▶ Task data
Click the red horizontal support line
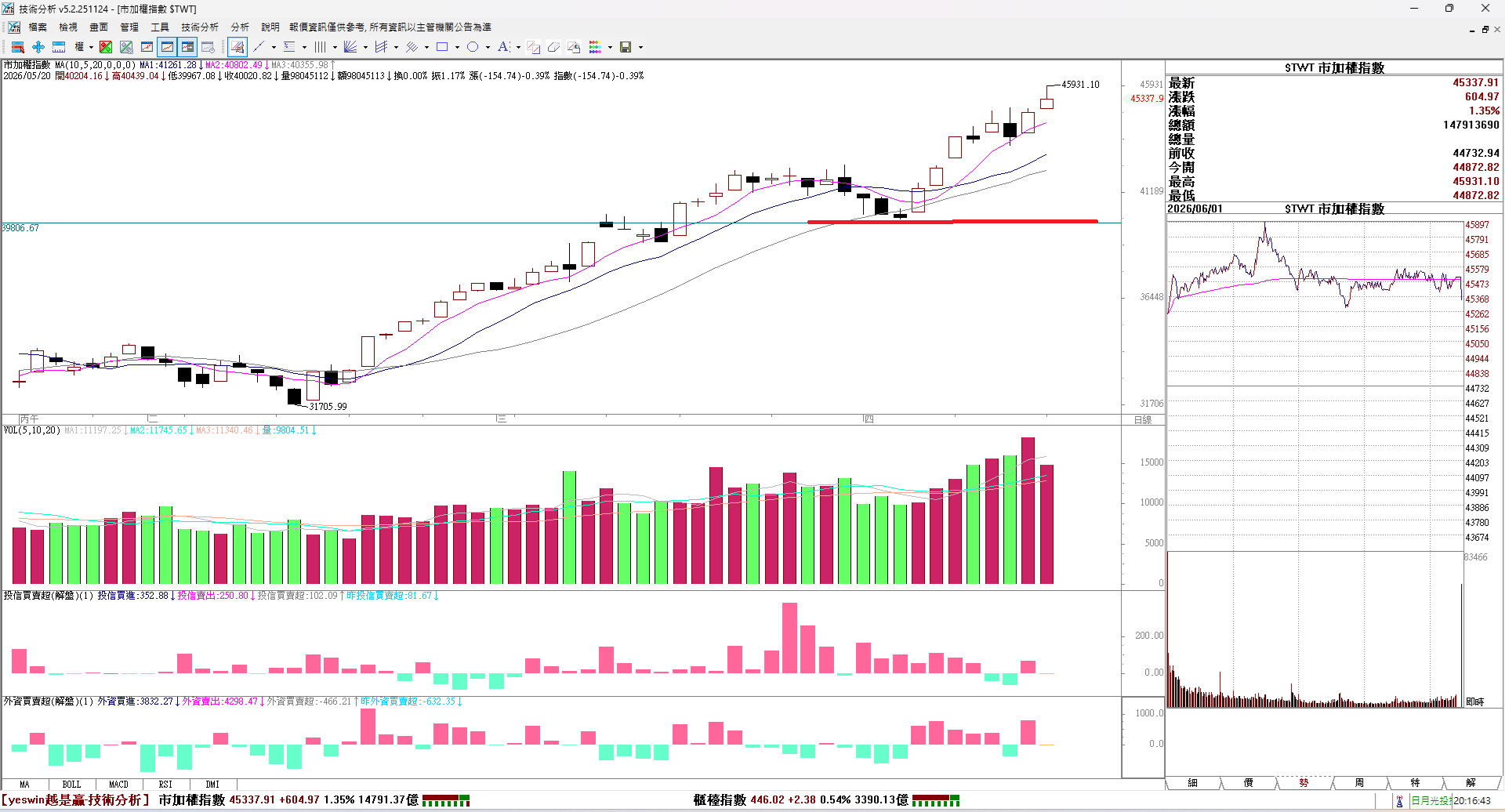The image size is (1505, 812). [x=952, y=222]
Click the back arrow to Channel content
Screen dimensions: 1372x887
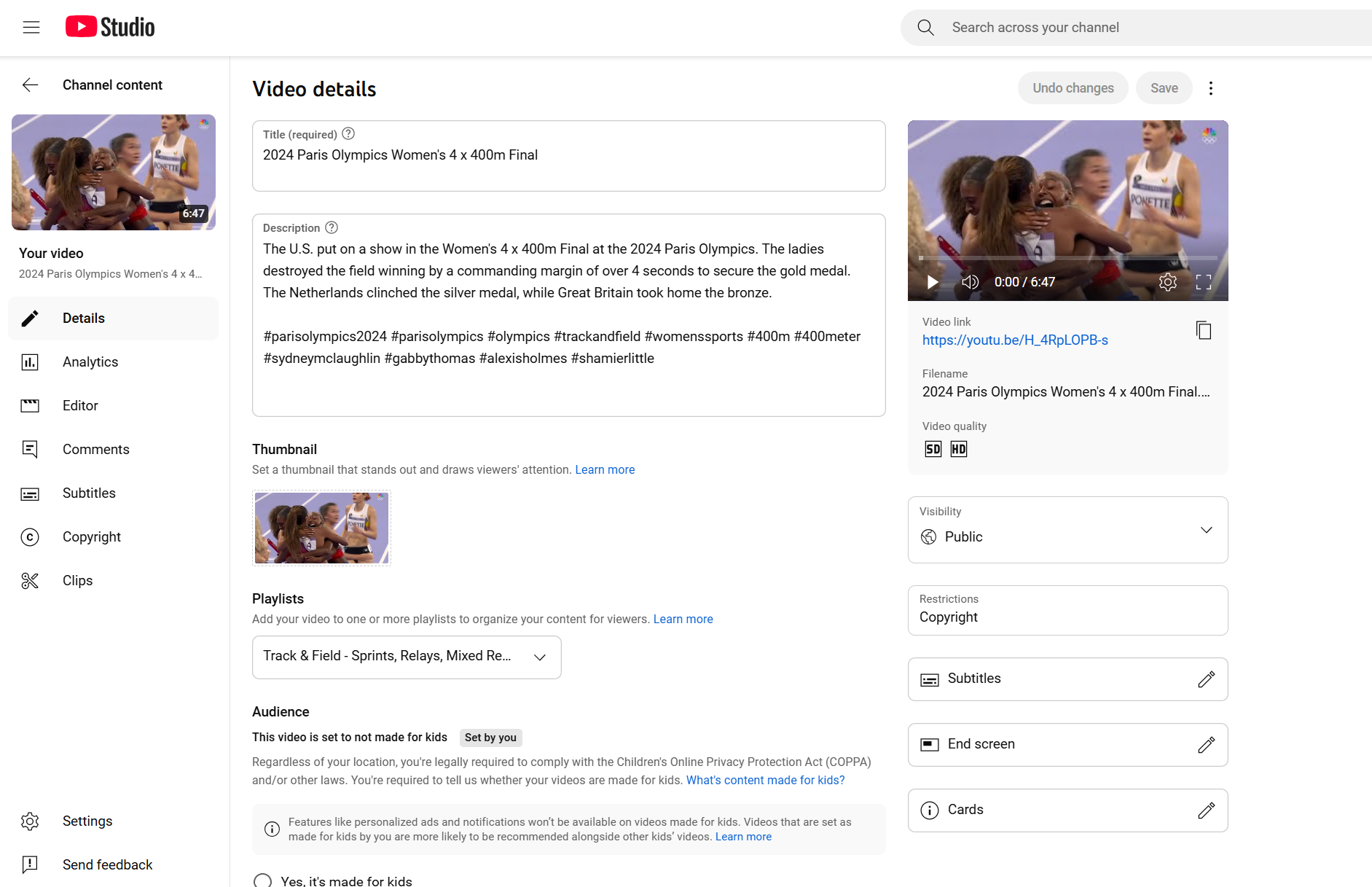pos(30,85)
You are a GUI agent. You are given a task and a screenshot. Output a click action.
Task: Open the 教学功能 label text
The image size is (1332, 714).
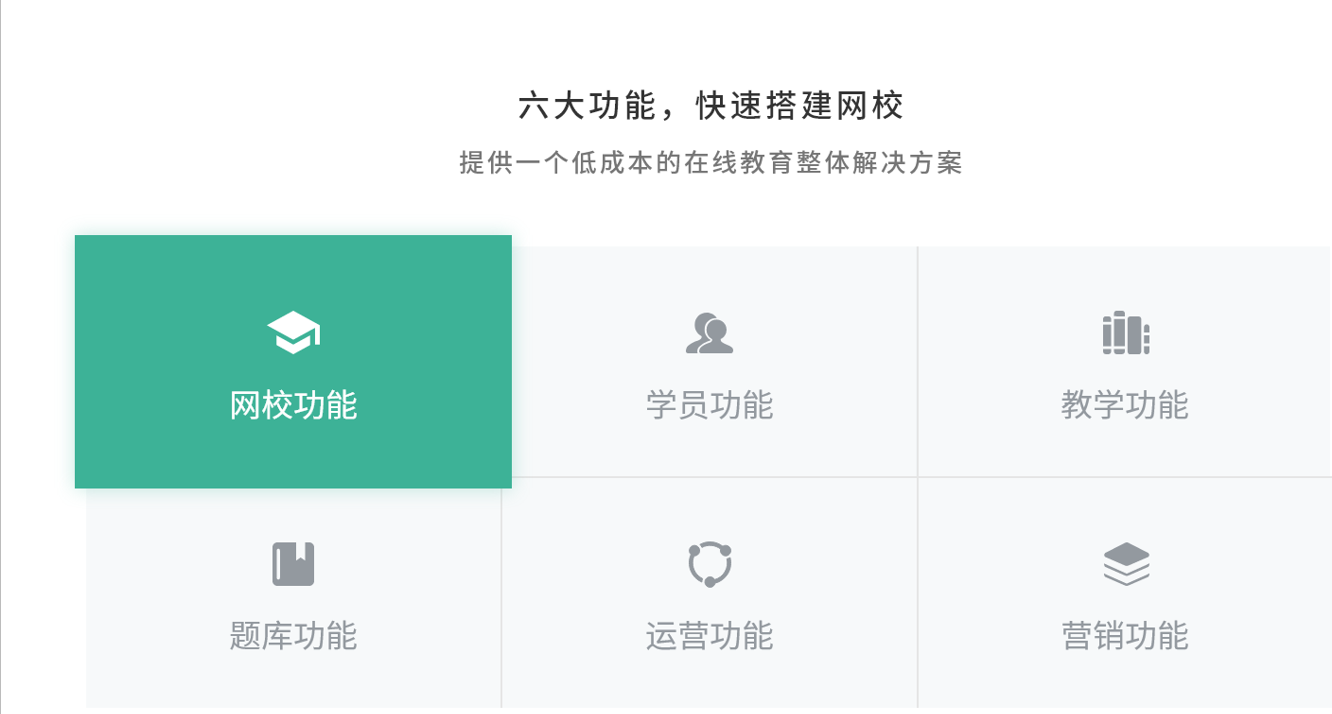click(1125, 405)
* * *
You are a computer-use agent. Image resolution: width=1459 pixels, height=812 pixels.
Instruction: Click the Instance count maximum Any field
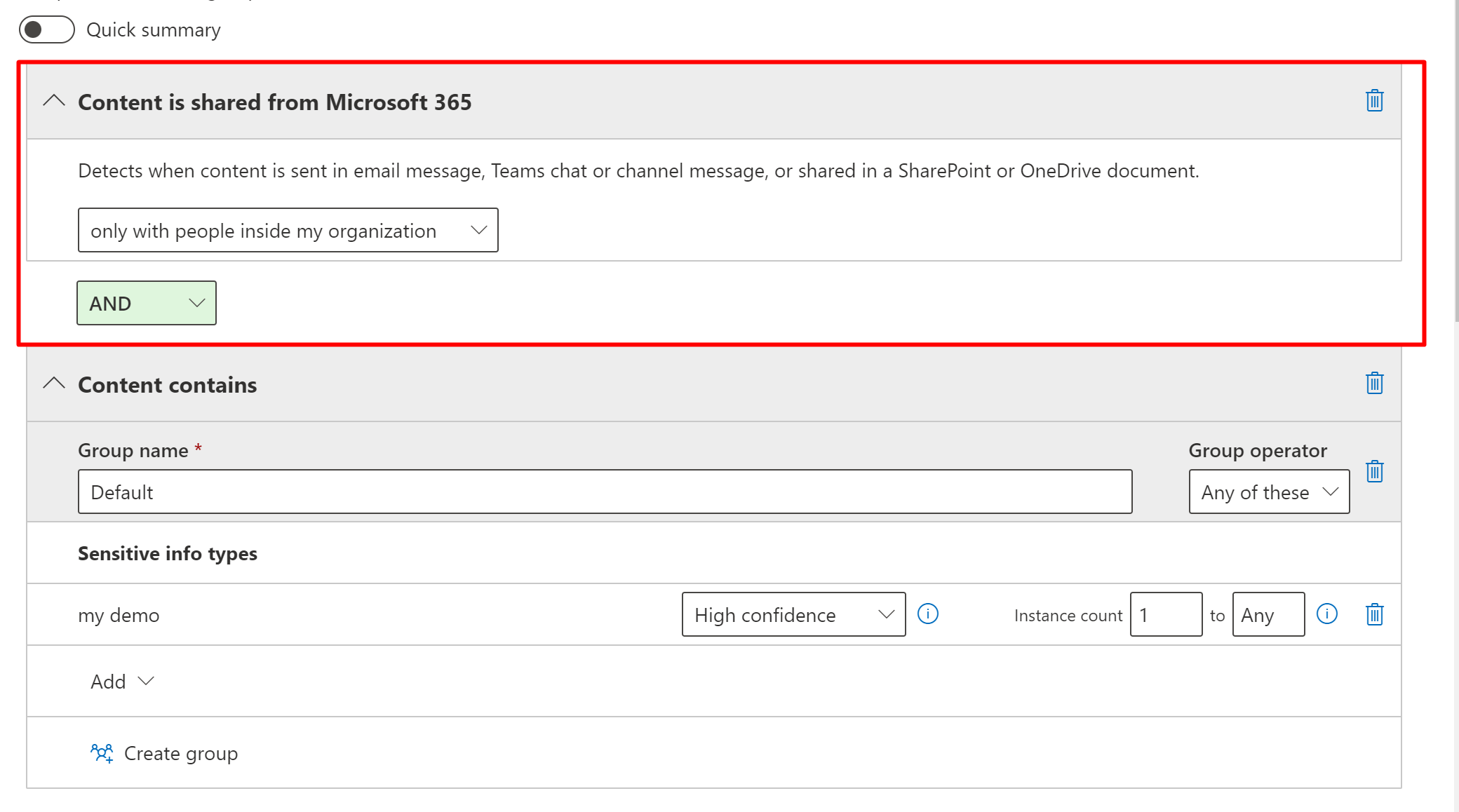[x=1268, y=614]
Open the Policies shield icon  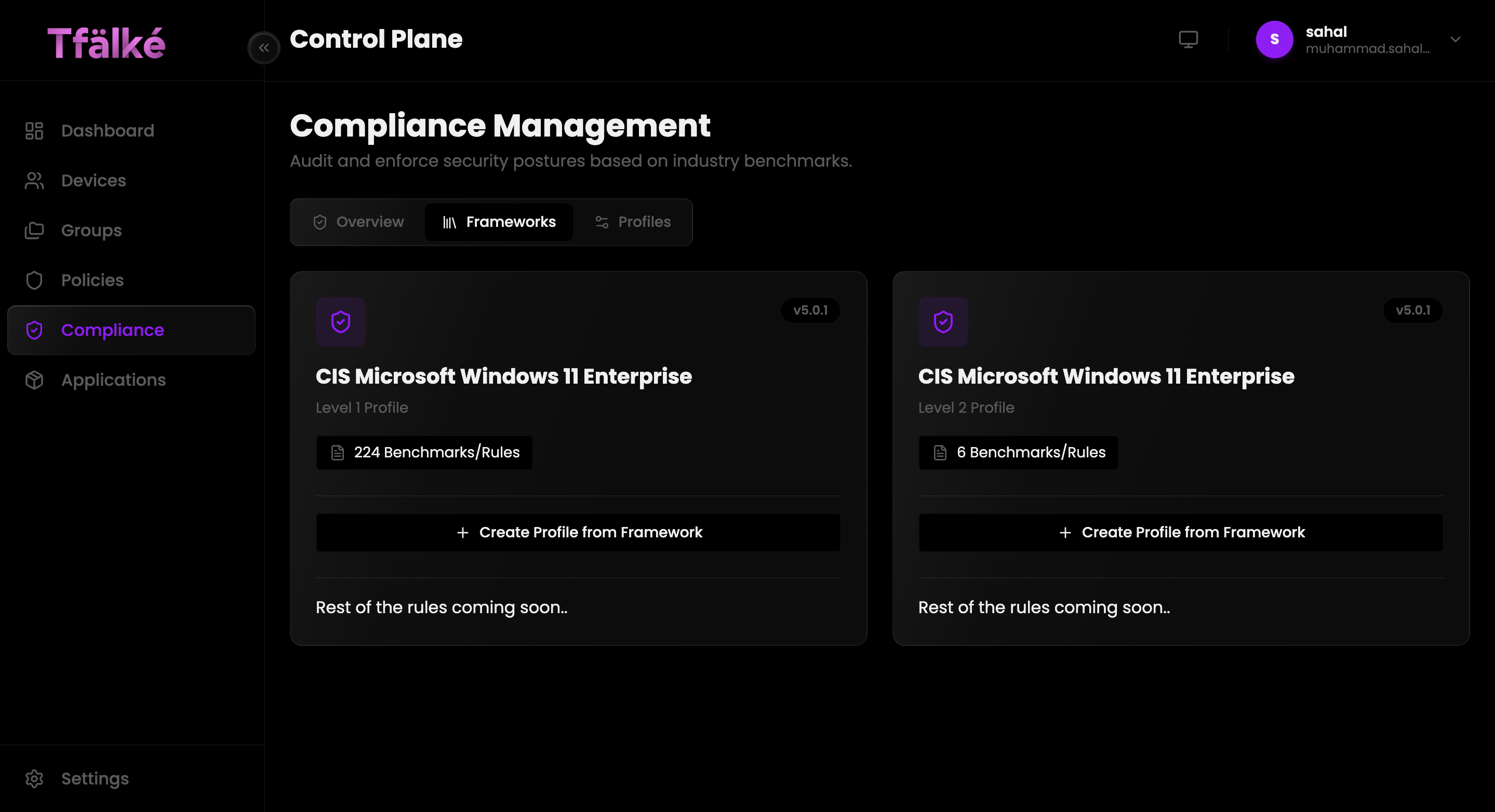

▶ Exercise prompt
Lay out the lines of the records from the line with "You are a GUI" to the line with "click(1125, 405)", both included, as a Markdown table with the columns Row and Record line. Give one numbered row per line, skip any blank lines, and leave the pictures out.

▶ Reply
| Row | Record line |
|---|---|
| 1 | You are a GUI agent. You are given a task and a screenshot. Output a click action. |
| 2 | Task: Open the 教学功能 label text |
| 3 | The image size is (1332, 714). |
| 4 | click(1125, 405) |